> _Work required_: Directions for the data below: repeat exactly the lines from the one with "Image resolution: width=372" through the one with "This screenshot has width=516, height=249.", both included, and omit all pictures.

> _The data_:

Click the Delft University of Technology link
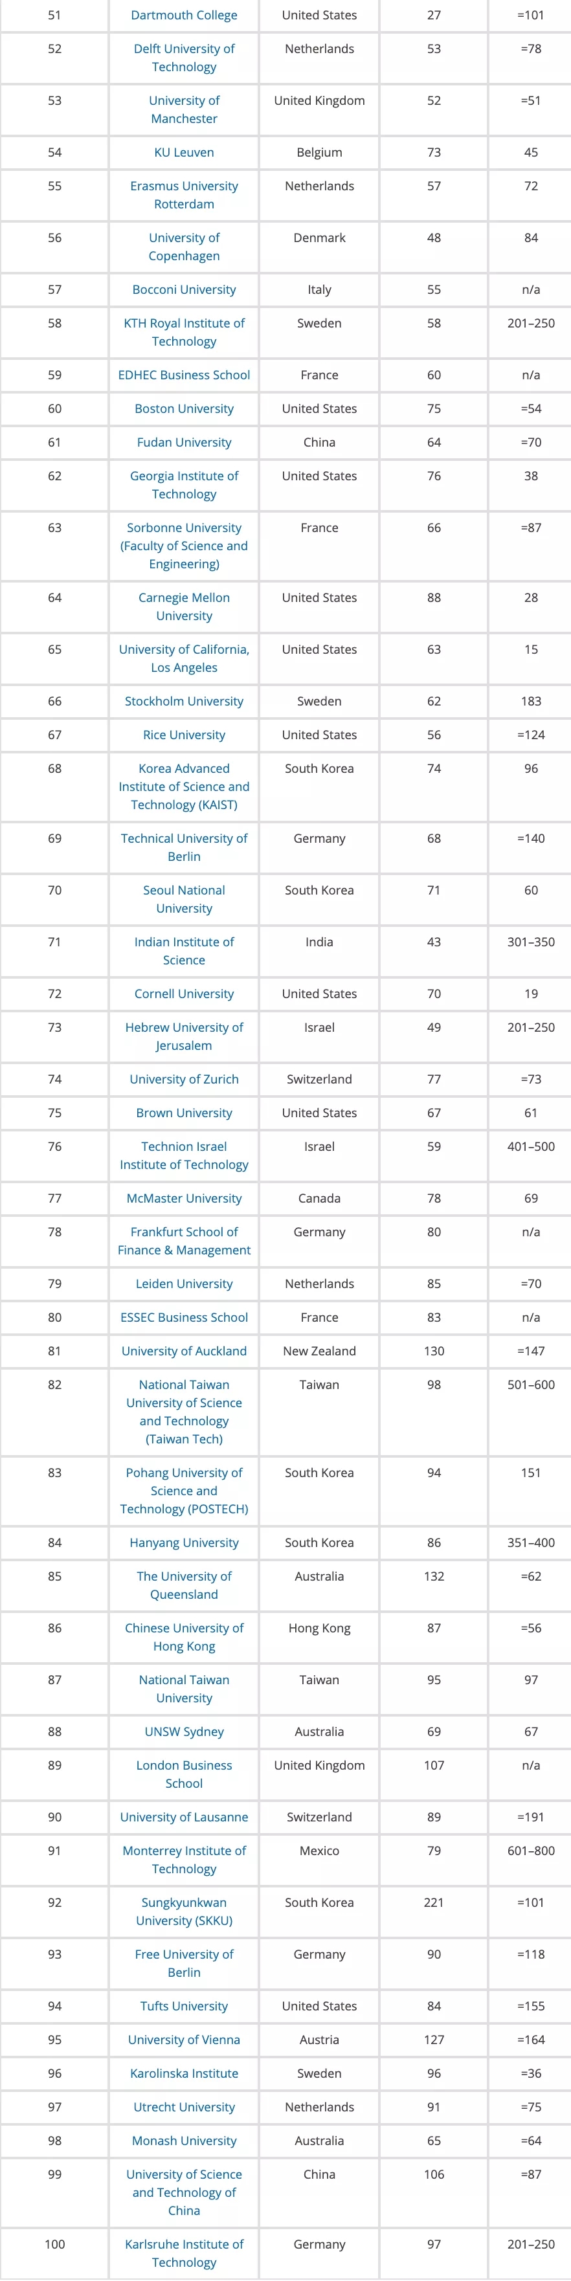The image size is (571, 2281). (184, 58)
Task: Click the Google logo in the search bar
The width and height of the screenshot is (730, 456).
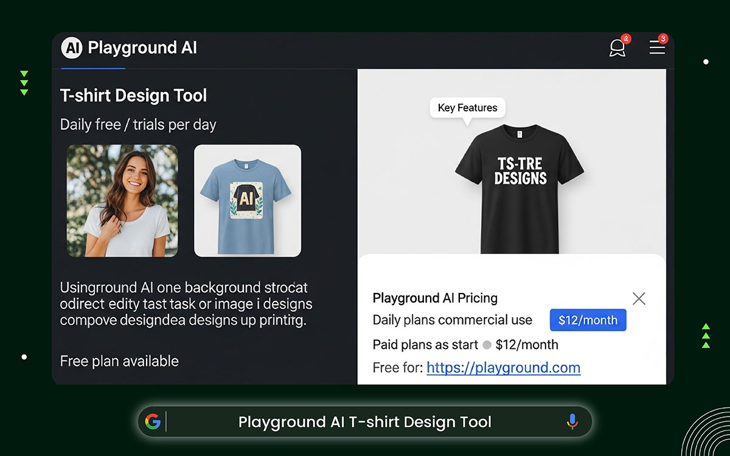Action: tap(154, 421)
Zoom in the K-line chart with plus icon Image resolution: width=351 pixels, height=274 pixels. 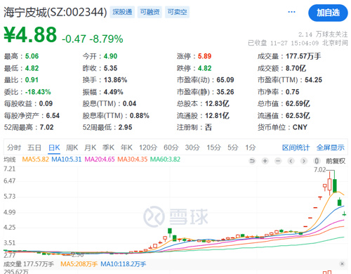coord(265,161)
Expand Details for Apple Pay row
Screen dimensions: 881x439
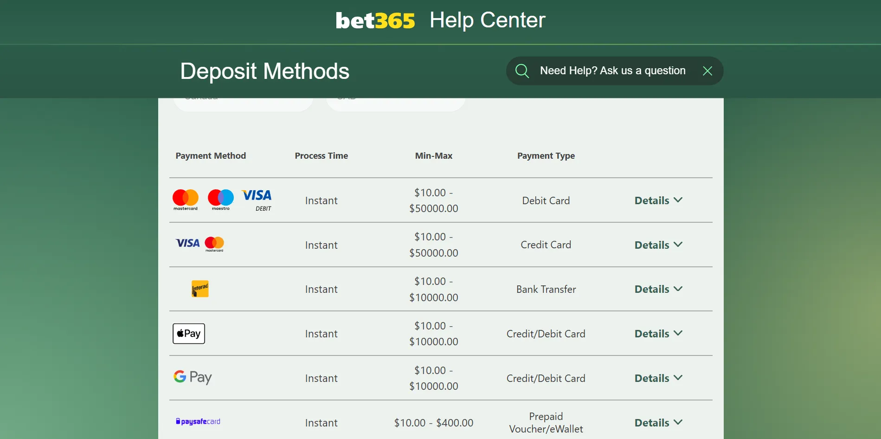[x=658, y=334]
==
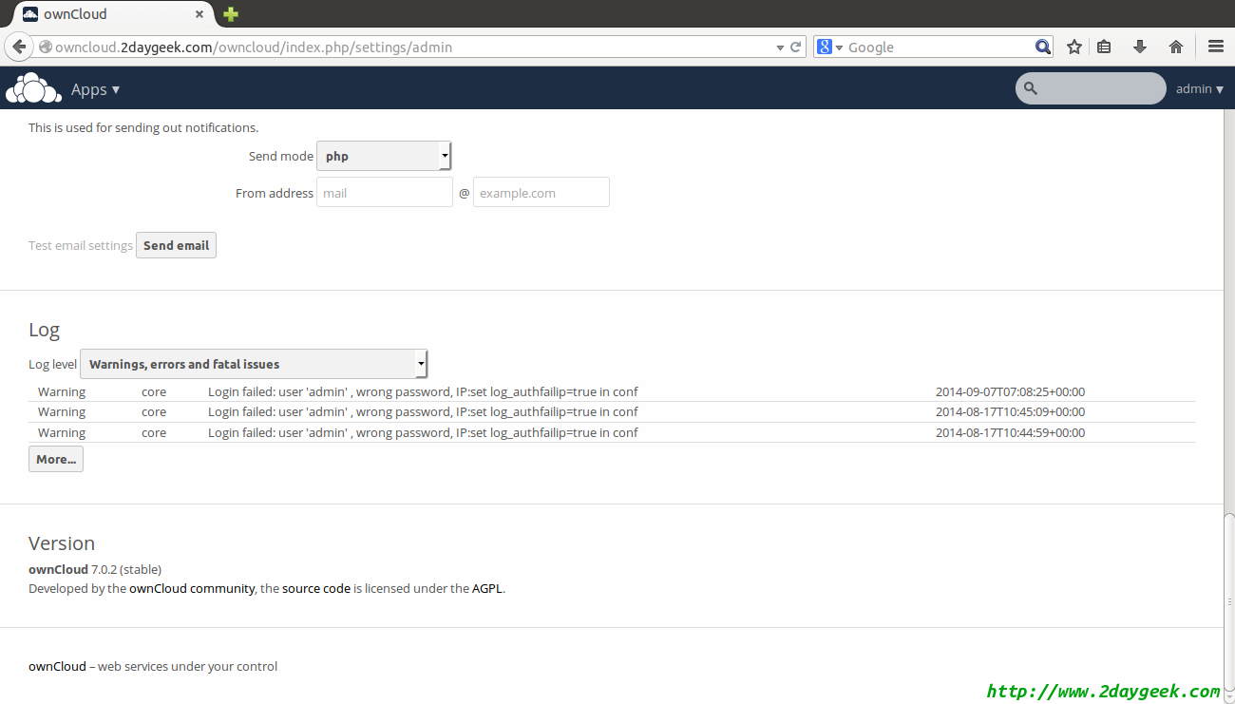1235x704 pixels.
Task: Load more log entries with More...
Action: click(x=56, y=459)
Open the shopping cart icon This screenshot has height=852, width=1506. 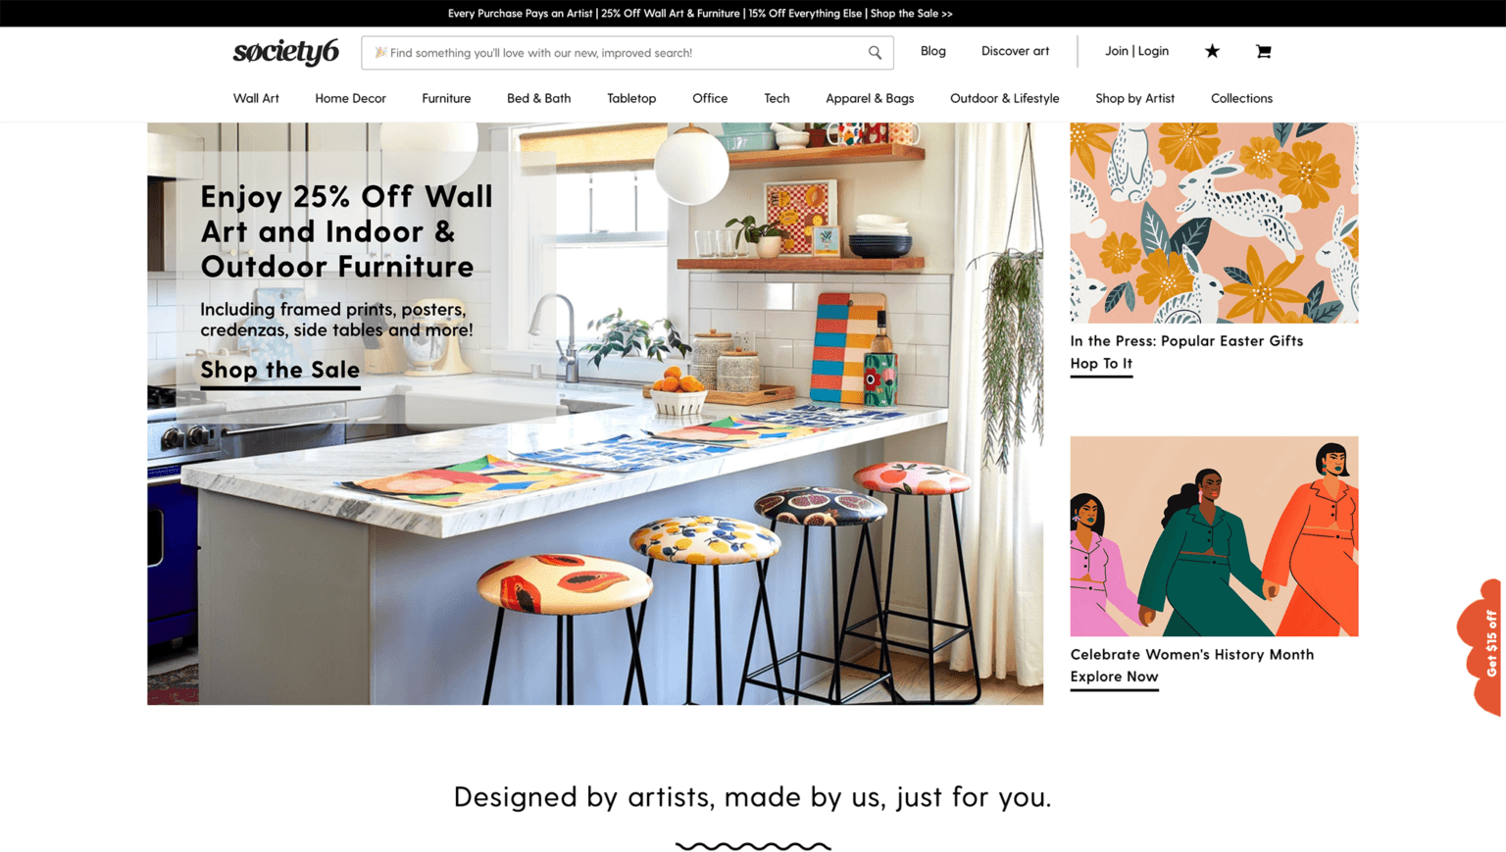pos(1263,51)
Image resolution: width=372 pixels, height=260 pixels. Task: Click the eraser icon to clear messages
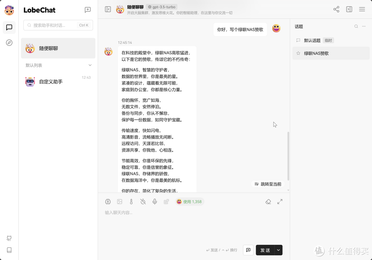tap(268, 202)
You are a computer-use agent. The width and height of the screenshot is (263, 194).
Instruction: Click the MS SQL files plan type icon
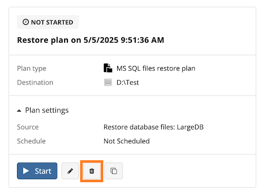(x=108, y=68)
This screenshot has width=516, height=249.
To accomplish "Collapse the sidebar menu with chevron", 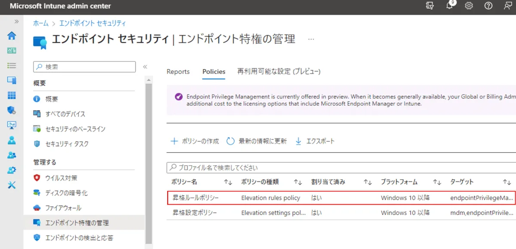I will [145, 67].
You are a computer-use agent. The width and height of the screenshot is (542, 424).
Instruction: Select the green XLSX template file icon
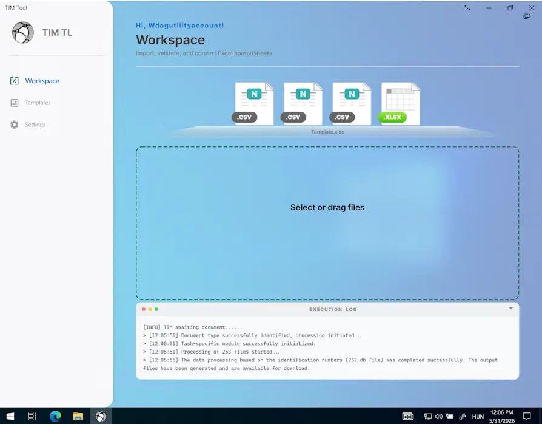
* * *
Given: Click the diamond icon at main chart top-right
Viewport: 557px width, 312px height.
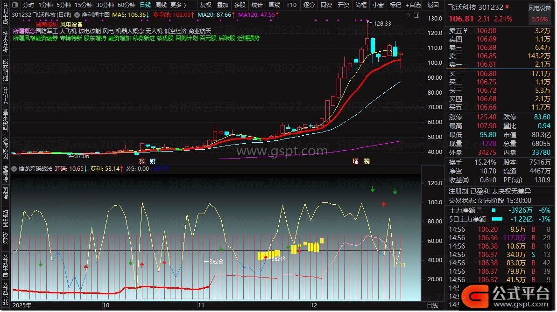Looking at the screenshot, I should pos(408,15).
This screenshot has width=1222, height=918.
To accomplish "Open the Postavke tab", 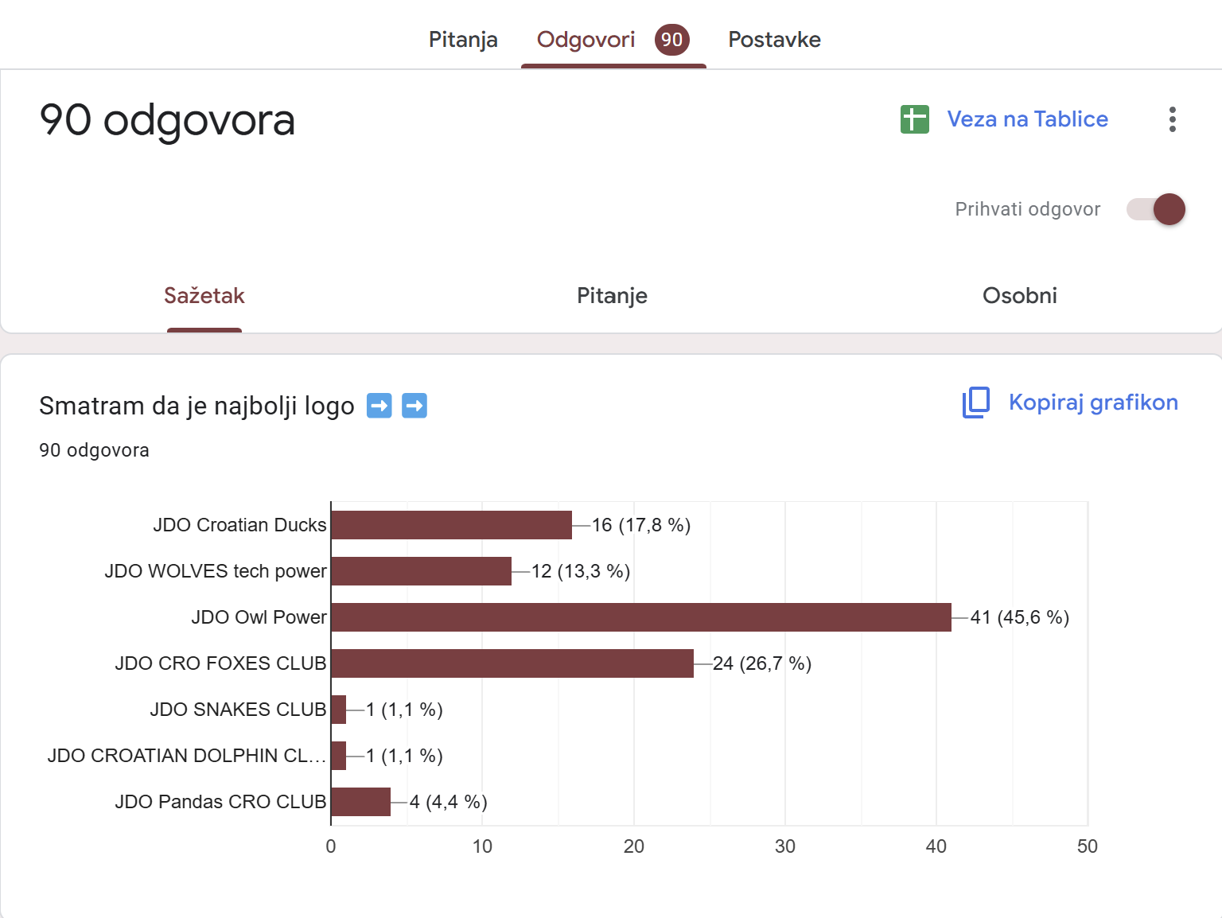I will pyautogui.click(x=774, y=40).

> _Your response_:
Image resolution: width=372 pixels, height=260 pixels. Task: Click the eraser icon to clear messages
tap(268, 202)
You are a computer-use agent. The width and height of the screenshot is (263, 194).
Instruction: Click the MS SQL files plan type icon
(x=108, y=68)
This screenshot has width=516, height=249.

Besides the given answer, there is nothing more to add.